If the point is in quadrant I:
Use atan(y/x)

If the point is in quadrant II or III:
Use atan(y/x) + 180° in degrees mode
Use atan(y/x) + π in radians mode

If the point is in quadrant IV:
Use atan(y/x) + 360° in degrees mode
Use atan(y/x) + 2*π in radians mode

Special cases have to be used x or y is equal to 0:

If x=0 and y<0, the angle is 270° (3*π/2 radians)
If x=0 and y>0, the angle is 90° (π/2 radians)
If y=0 and x<0, the angle is 180° (π radians)
If y=0 and x>0, the angle is 360° or 0° (2*π or 0 radians)

The Argument Function

The complex number x + yi is used.

TI Calculators: angle(x + y*i)
Casio and Hewlett Packard Calculators: ARG(x + y*i)

Range: -180° to 180°, -π to π radians

How to use the Argument function to get atan2(y,x)

This is a great way to get atan2, which cleverly makes the use of complex numbers.
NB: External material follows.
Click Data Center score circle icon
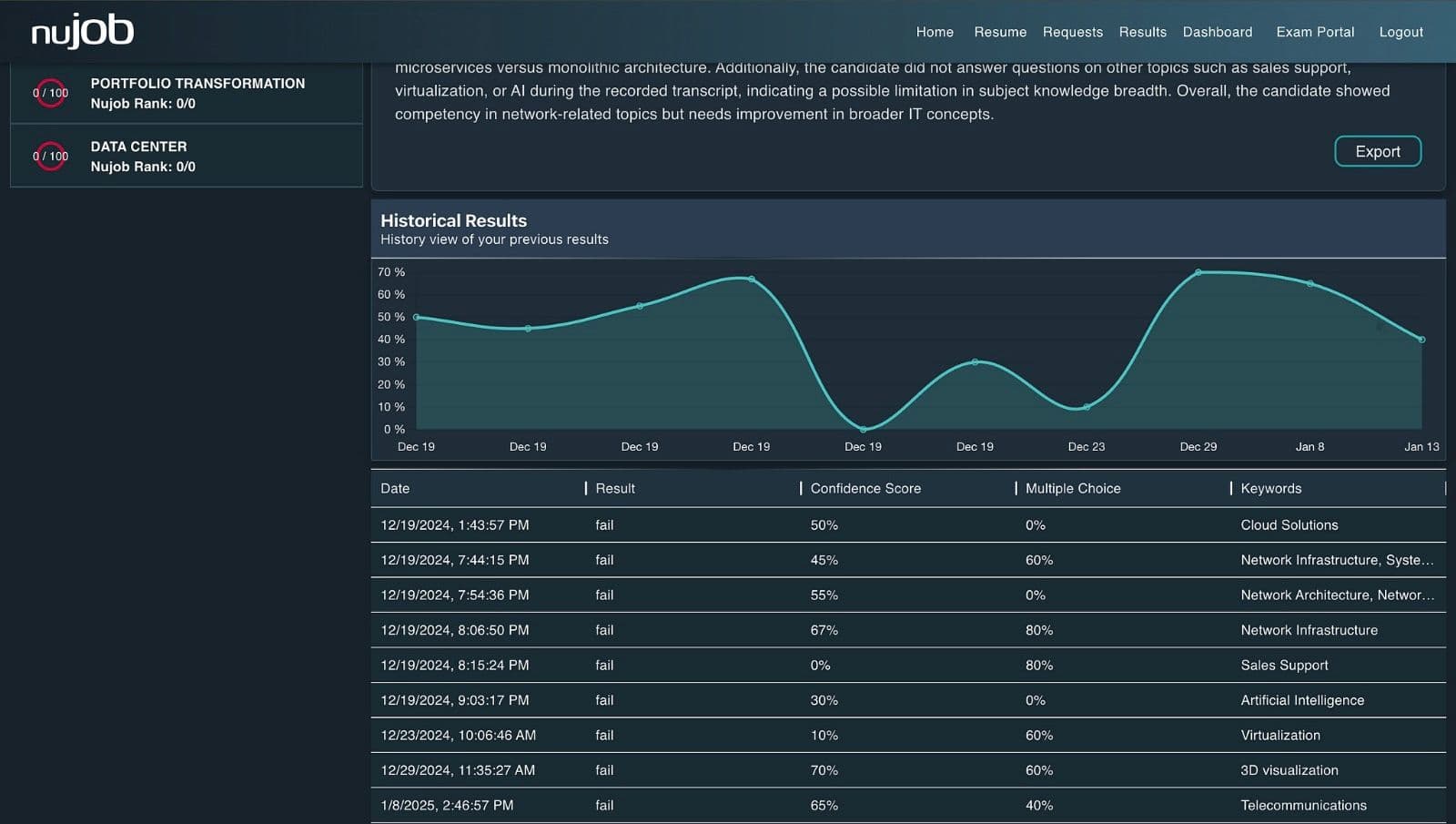The image size is (1456, 824). (51, 157)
In addition, there are a lot fewer things to remember:

If y≥0 (Quadrants I and II):
Use ARG(x+yi)*

(*The angle function if you are using a TI calculator)

If y<0 (Quadrants III and IV):
Use ARG(x+yi) + 360° for degrees mode
Use ARG(x+yi) + 2*π for radians mode

I hope this tip is helpful. Happy Thanksgiving and I am very thankful for all who have read, followed, and supported my blog over the last two years.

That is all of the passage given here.